Le retour de LOL 2.0 et la montée des algo-babies au cinéma
Les nostalgiques des années 2000 trépignent à l'idée de revoir Sophie Marceau incarner Anne, la petite sœur de Lola, dans LOL 2.0, qui fait son grand retour sur les écrans ce mercredi. Le film réunit une brochette d'anciens acteurs, mais aussi de nouvelles têtes, comme l'influenceuse Paola Locatelli. Cependant, à quelques jours de la sortie, un vif débat agite les internautes : les influenceurs voleraient-ils les places des vrais acteurs ? On ne parle plus ici de nepo-babies, mais plutôt d'algo-babies, ces créateurs propulsés par leurs statistiques sur les réseaux sociaux.
Paola Locatelli et Just Riadh : des influenceurs qui conquièrent le 7e art
Paola Locatelli, avec ses 1,9 million d'abonnés sur Instagram, et Just Riadh, de son vrai nom Riadh Belaïche, s'essayent au cinéma depuis quelque temps. Récemment, ils ont partagé l'affiche de N121 Bus de nuit, et Paola Locatelli est également à l'affiche de LOL 2.0. À 21 ans, elle attire les producteurs grâce à sa communauté massive, apparaissant dans des films comme Rapide ou Les Liaisons Dangereuses. Et ils ne sont pas les seuls : Lena Situations devrait bientôt figurer dans une comédie d'horreur, tandis qu'aux États-Unis, Addison Rae a décroché un premier rôle. La liste s'allonge, témoignant d'une tendance où le cinéma offre une place de choix aux algo-babies.
Le terme algo-babies et ses implications
Le terme algo-babies, inspiré de nepo-babies, a été créé et popularisé début janvier par Romane Daily, une créatrice de contenus spécialisée en cinéma. Elle explique : « C'est un influenceur qui aurait certains privilèges grâce à sa notoriété et son nombre d'abonnés. Il a accès plus facilement aux mondes fermés de la musique, du cinéma ou encore du journalisme. » Ainsi, ces créateurs sont propulsés au grand écran non par un réseau familial, mais par l'algorithme, c'est-à-dire leurs stats sur les réseaux sociaux. Pour les producteurs, le calcul est simple : plus de buzz et de visibilité grâce aux followers, ce qui augmente les chances de remplir les salles et de financer les projets. Maya Hawke, fille d'Uma Thurman et d'Ethan Hawke, a même révélé que certains producteurs exigent un quota collectif de followers Instagram pour financer un film.
La question de la légitimité et les critiques
Romane Daily s'interroge sur le sens artistique de ces choix : « Faire venir des influenceurs, c'est plus de la communication et du marketing.
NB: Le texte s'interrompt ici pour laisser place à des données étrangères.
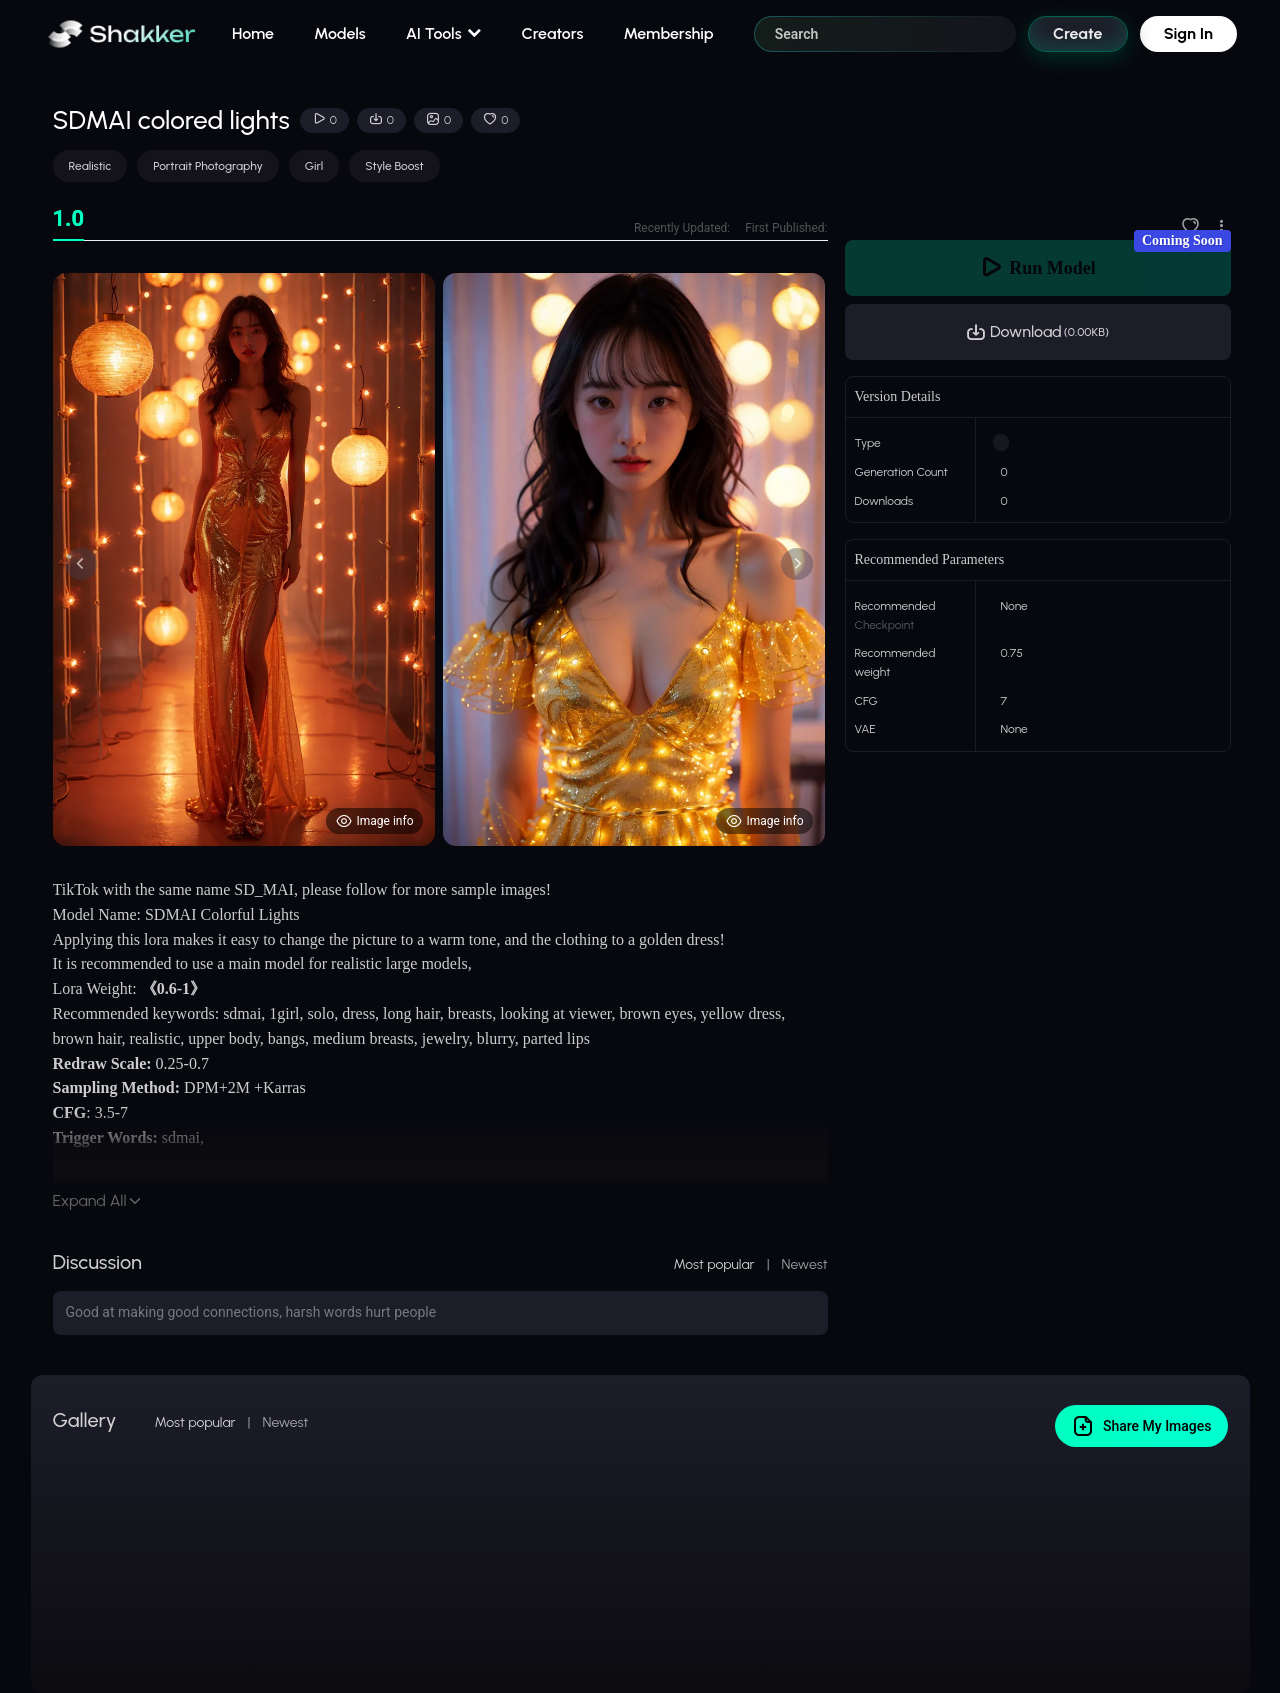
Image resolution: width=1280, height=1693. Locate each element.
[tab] (69, 219)
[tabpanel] (440, 559)
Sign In (1188, 33)
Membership (668, 33)
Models (340, 33)
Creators (553, 33)
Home (253, 33)
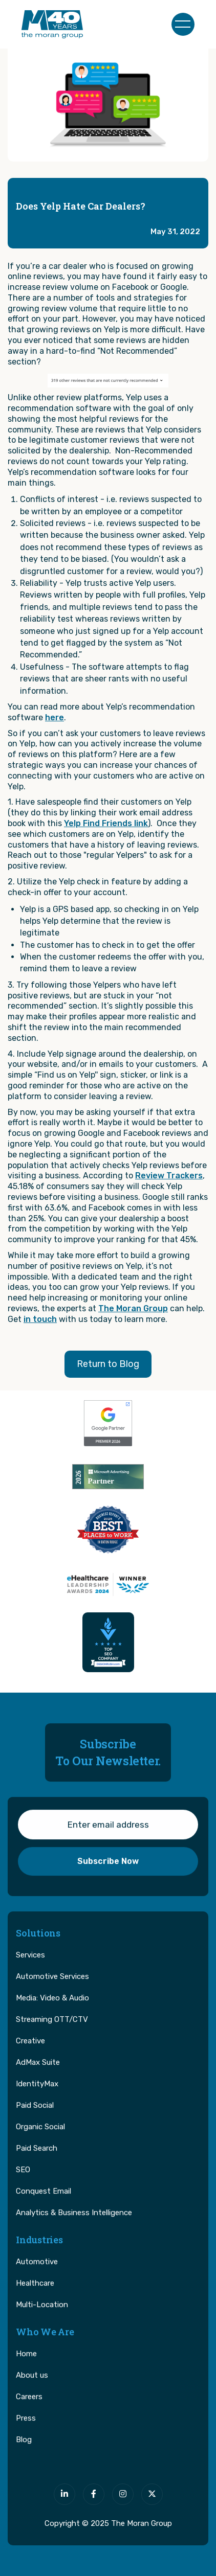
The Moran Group (133, 1308)
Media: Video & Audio (52, 2012)
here (54, 717)
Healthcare (35, 2298)
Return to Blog (108, 1364)
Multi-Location (42, 2319)
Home (26, 2368)
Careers (29, 2411)
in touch (40, 1319)
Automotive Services (52, 1991)
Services (30, 1969)
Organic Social (40, 2141)
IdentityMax (37, 2098)
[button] (183, 24)
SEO (23, 2184)
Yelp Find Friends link (106, 823)
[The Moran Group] (108, 2466)
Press (26, 2432)
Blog (24, 2454)
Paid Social (35, 2120)
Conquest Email (43, 2205)
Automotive (37, 2276)
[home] (52, 24)
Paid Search (36, 2163)
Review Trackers (169, 1175)
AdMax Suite (38, 2077)
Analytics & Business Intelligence (74, 2227)
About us (32, 2390)
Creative (30, 2055)
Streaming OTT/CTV (52, 2034)
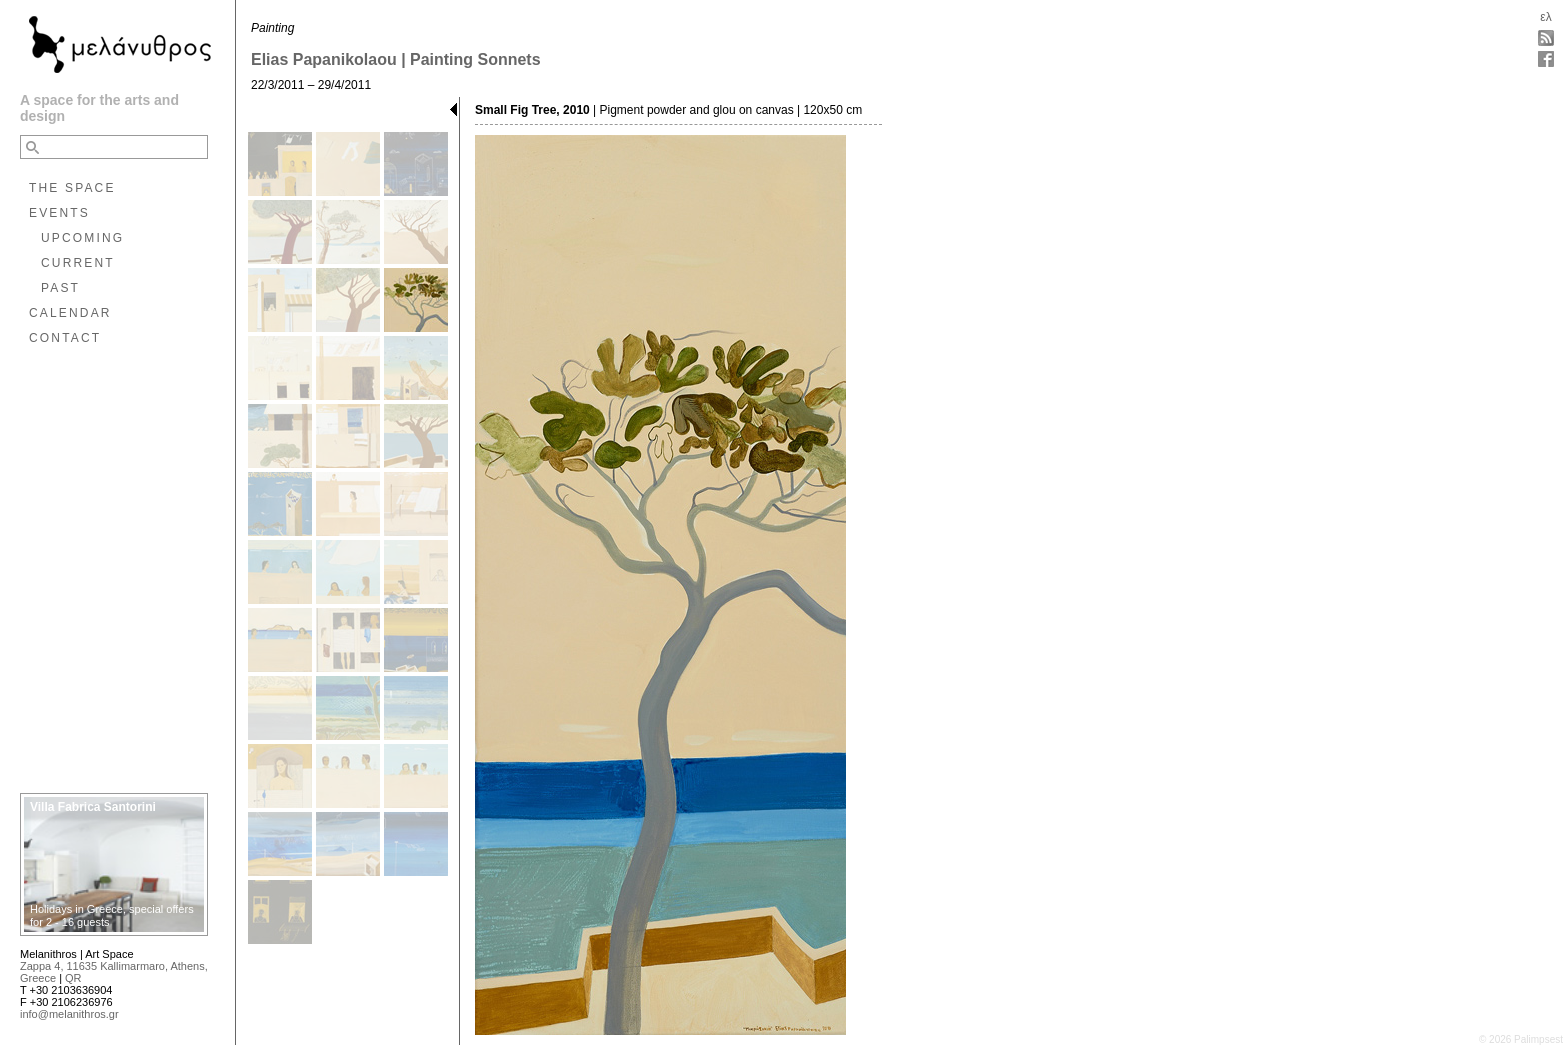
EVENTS (59, 213)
On transforme les critères de sélection pour intégrer des personnes qui ne font pas partie du monde de l'art du spectacle... » Elle souligne que prendre un premier rôle sans expérience peut être problématique, car cela instaure une logique de course aux followers pour les comédiens. Du côté des critiques, les acteurs en quête de rôles dénoncent ces pratiques qui privilégient la notoriété sur l'expérience. Paola Locatelli a alimenté le débat en affirmant ne pas avoir volé la place à personne, se disant légitime, tandis que Just Riadh a confirmé qu'ils n'étaient pas là par hasard. Cependant, les internautes restent sceptiques, avec des commentaires comme : « Perso, c'est frustrant quand tu veux vraiment devenir acteur et que tu te donnes les moyens pour le faire... et j'ai jamais rien parce que j'ai pas 3 millions d'abonnés. »
La réaction du public et l'impact sur le cinéma
Les compétences, la formation théâtrale et la passion pour l'art du cinéma passent souvent au second plan face à la viralité apportée par les influenceurs. Bien que cela soit un atout marketing indéniable, Romane Daily y voit une menace pour le cinéma. Les influenceurs peinent à convaincre le public, comme en témoignent les critiques sur Letterboxd. Pour le film Rapide, une spectatrice écrit : « Le jeu d'acteur de Paola est à mourir de rire mais quel désastre s'il vous plaît. » Pour N121 Bus de nuit, un autre commentaire note : « Ça se bat avec Silent Hill pour le flop 2026. Affligeant de nullité. Des stéréotypes en veux-tu en voilà et Paola Locatelli n'est toujours pas une bonne actrice. » Ces réactions montrent que, malgré leur notoriété, les algo-babies doivent encore prouver leur légitimité sur le grand écran.